Find the value of $\left( {x + y + z} \right)\left( {{u_x} + {u_y} + {u_z}} \right)$ when $u = \log \left( {{x^3} + {y^3} + {z^3} - 3xyz} \right)$
$\left( a \right){\text{ 0}}$
$\left( b \right){\text{ x - y + z}}$
$\left( c \right){\text{ 2}}$
$\left( d \right){\text{ 3}}$

Answer 1

Hint:
First of all we will find the derivative of \[u = \log \left( {{x^3} + {y^3} + {z^3} - 3xyz} \right)\] with respect to $x, y, z$ for ${u_x}, {u_y}, {u_z}$ respectively.
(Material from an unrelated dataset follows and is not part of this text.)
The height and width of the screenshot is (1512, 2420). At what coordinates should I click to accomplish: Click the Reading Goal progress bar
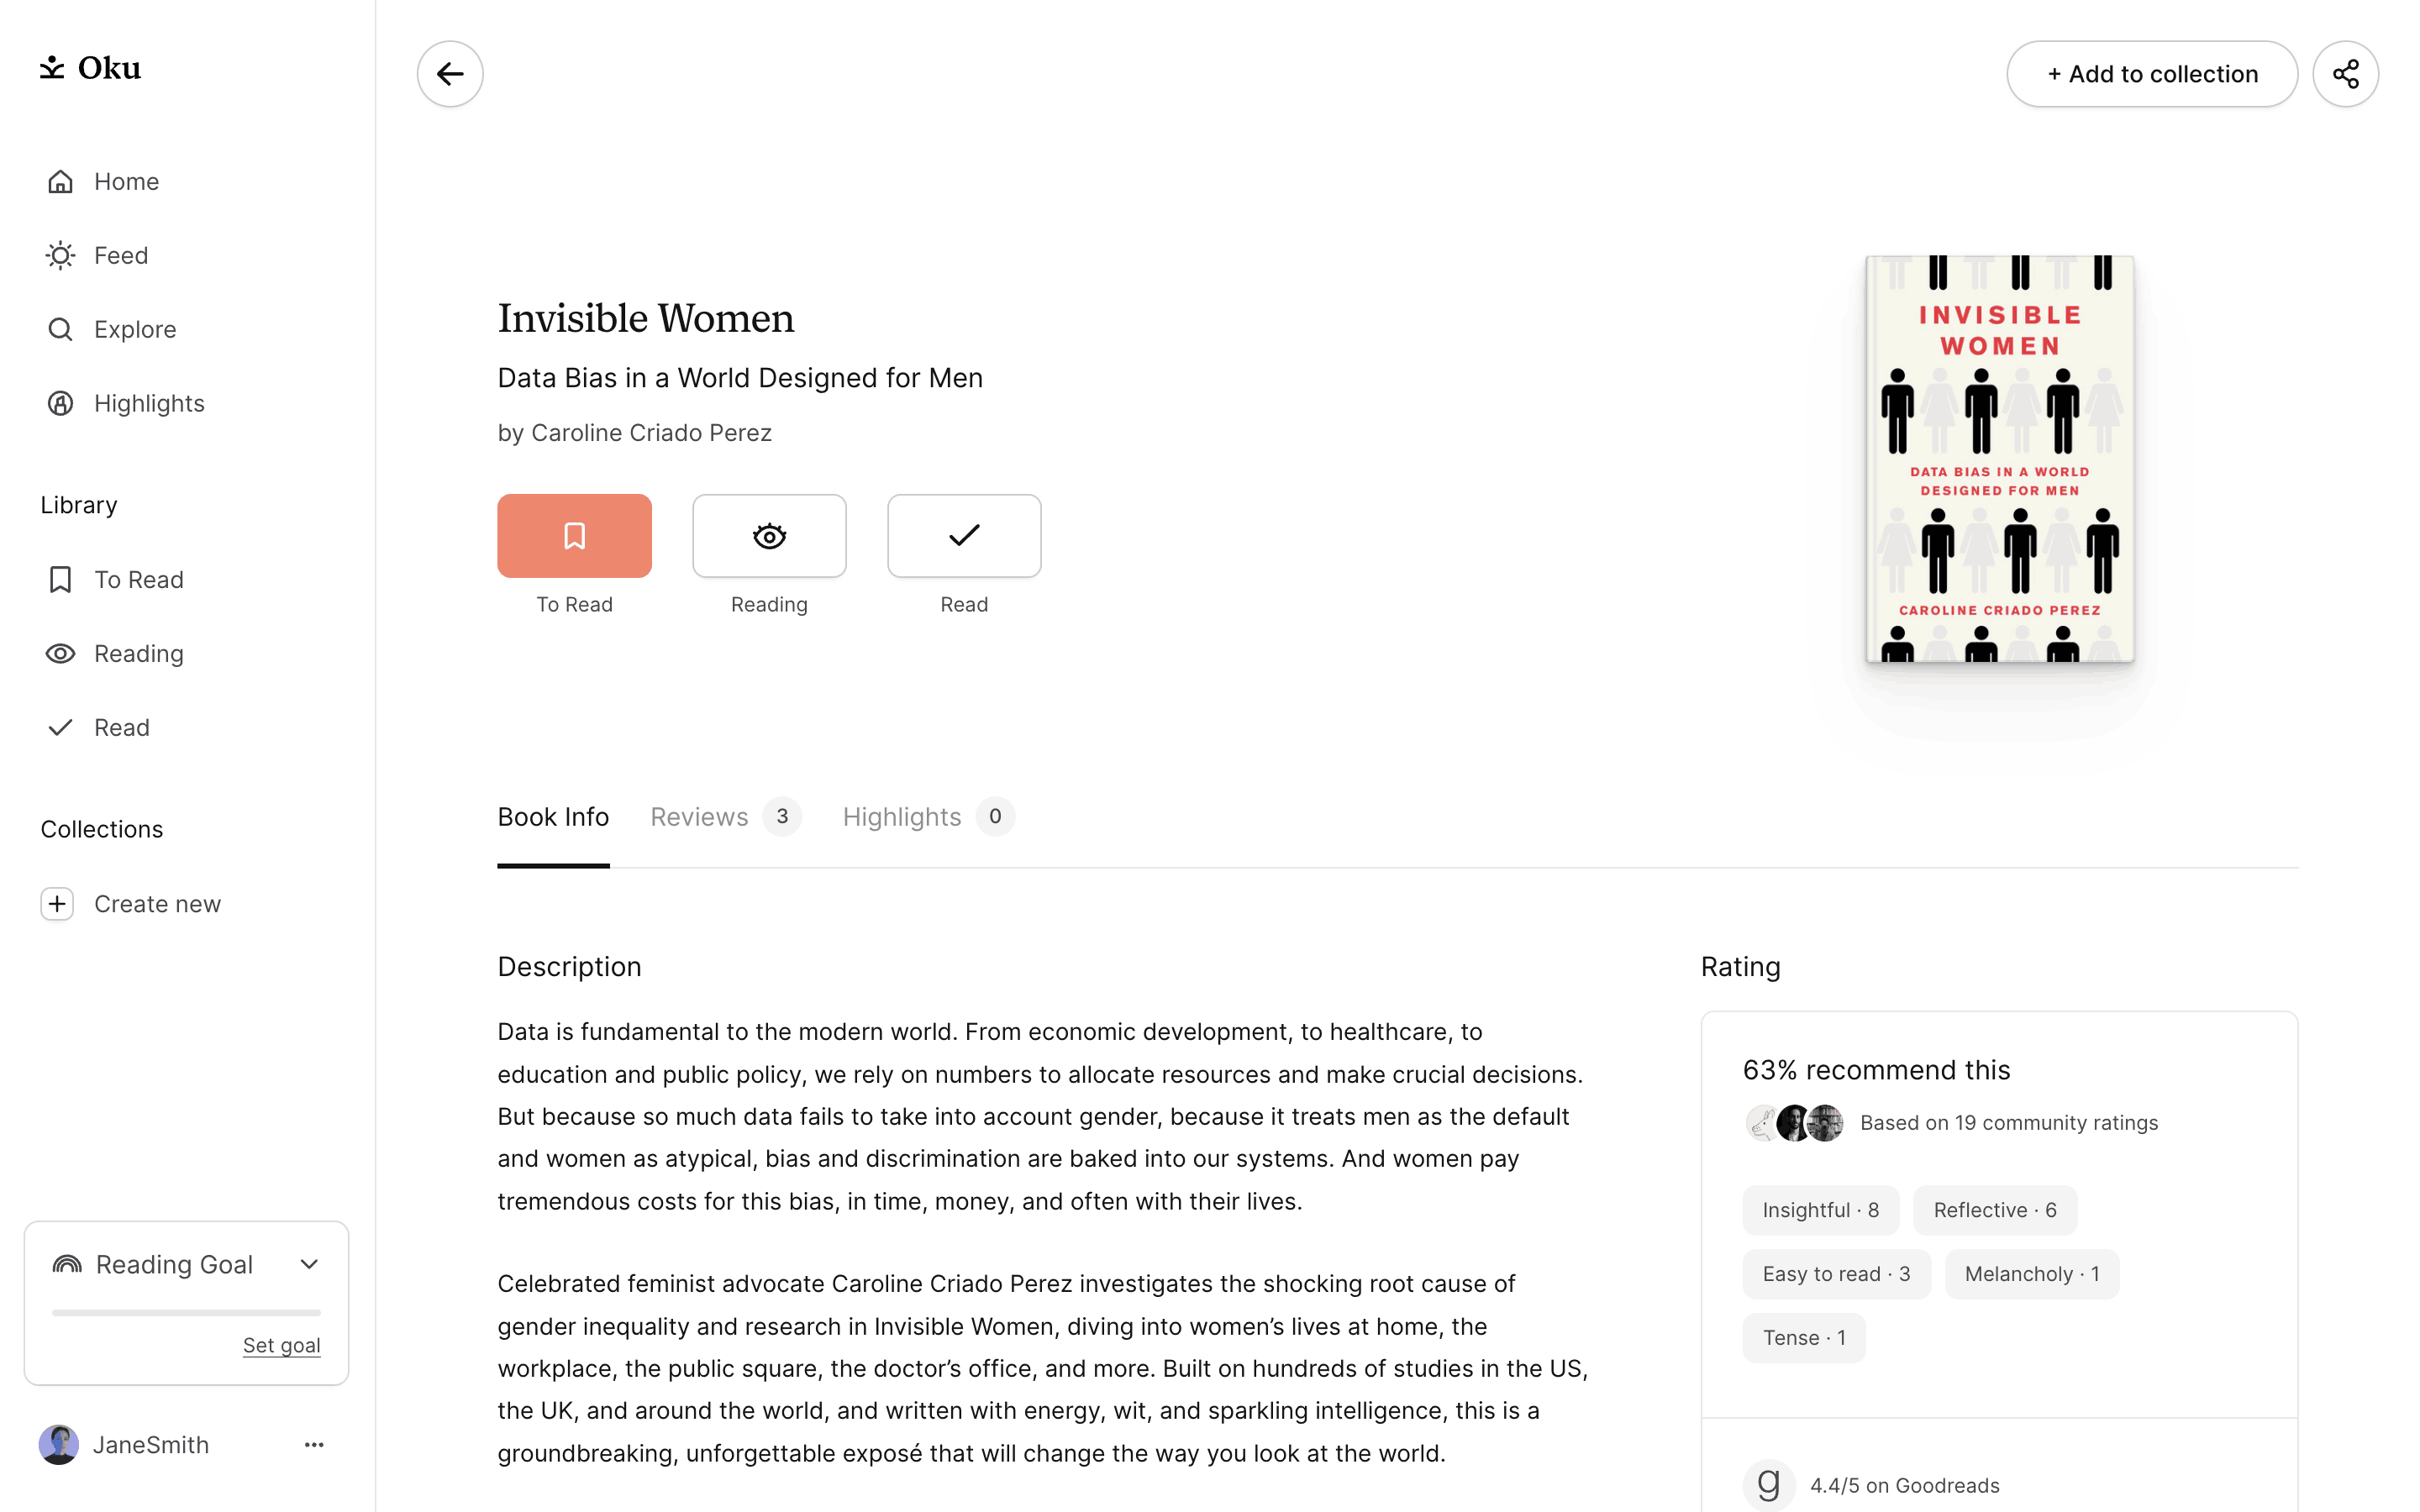(186, 1312)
After that, we will add all three equations, and on solving we will get the values.

Formula used:
As we know
$z$${x^3} + {y^3} + {z^3} - 3xyz = \left( {x + y + z} \right)\left( {{x^2} + {y^2} + {z^2} - xy - yz - xz} \right)$
Differentiation formula,
$\dfrac{{d\log x}}{{dx}} = \dfrac{1}{x}$
$\dfrac{{d{x^n}}}{{dx}} = n{x^{n - 1}}$

Complete step by step solution:
As we have the equation given as \[u = \log \left( {{x^3} + {y^3} + {z^3} - 3xyz} \right)\]
Now on differentiating with respect to $x$, we get
\[ \Rightarrow {u_x} = \dfrac{{du}}{{dx}} = \dfrac{{3{x^2} - 3yz}}{{{x^3} + {y^3} + {z^3} - 3xyz}}\], we will name it equation $1$
Similarly, on differentiating with respect to $y$, we get
\[ \Rightarrow {u_y} = \dfrac{{du}}{{dy}} = \dfrac{{3{y^2} - 3xz}}{{{x^3} + {y^3} + {z^3} - 3xyz}}\], we will name it equation $2$
Similarly, on differentiating with respect to $z$, we get
\[ \Rightarrow {u_z} = \dfrac{{du}}{{dz}} = \dfrac{{3{z^2} - 3xy}}{{{x^3} + {y^3} + {z^3} - 3xyz}}\], we will name it equation $3$
Now on adding all these three equations, we get
\[ \Rightarrow \dfrac{{du}}{{dx}} + \dfrac{{du}}{{dy}} + \dfrac{{du}}{{dz}} = \dfrac{{3\left( {{x^2} + {y^2} + {z^2} - xy - yz - zx} \right)}}{{{x^3} + {y^3} + {z^3} - 3xyz}}\]
Therefore by using the formula we can write the RHS denominator as
\[ \Rightarrow \dfrac{{du}}{{dx}} + \dfrac{{du}}{{dy}} + \dfrac{{du}}{{dz}} = \dfrac{{3\left( {{x^2} + {y^2} + {z^2} - xy - yz - zx} \right)}}{{\left( {x + y + z} \right)\left( {{x^2} + {y^2} + {z^2} - xy - yz - xz} \right)}}\]
Therefore, the same term will cancel each other and we get
\[ \Rightarrow \dfrac{{du}}{{dx}} + \dfrac{{du}}{{dy}} + \dfrac{{du}}{{dz}} = \dfrac{3}{{\left( {x + y + z} \right)}}\]
Therefore, the equation we can write as

$ \Rightarrow \left( {x + y + z} \right)\left( {{u_x} + {u_y} + {u_z}} \right) = 3$

Additional information:
This type of question becomes very easy if we know the differentiation and some basic algebraic formula. Through this, we can easily solve it. As here in this question what we did is just the basic differentiation and by using one of the properties of algebra we get the values of the equation easily.

Note:
In this question, while doing the calculation we have to be aware and do the step-by-step solution as it will reduce the chances of error, and also we will not get confused while solving it. This question can also be asked in a different way as instead of ${u_x},{u_y},{u_z}$they will give us the question in the form of a derivative. So we don’t have to panic. The question is the same.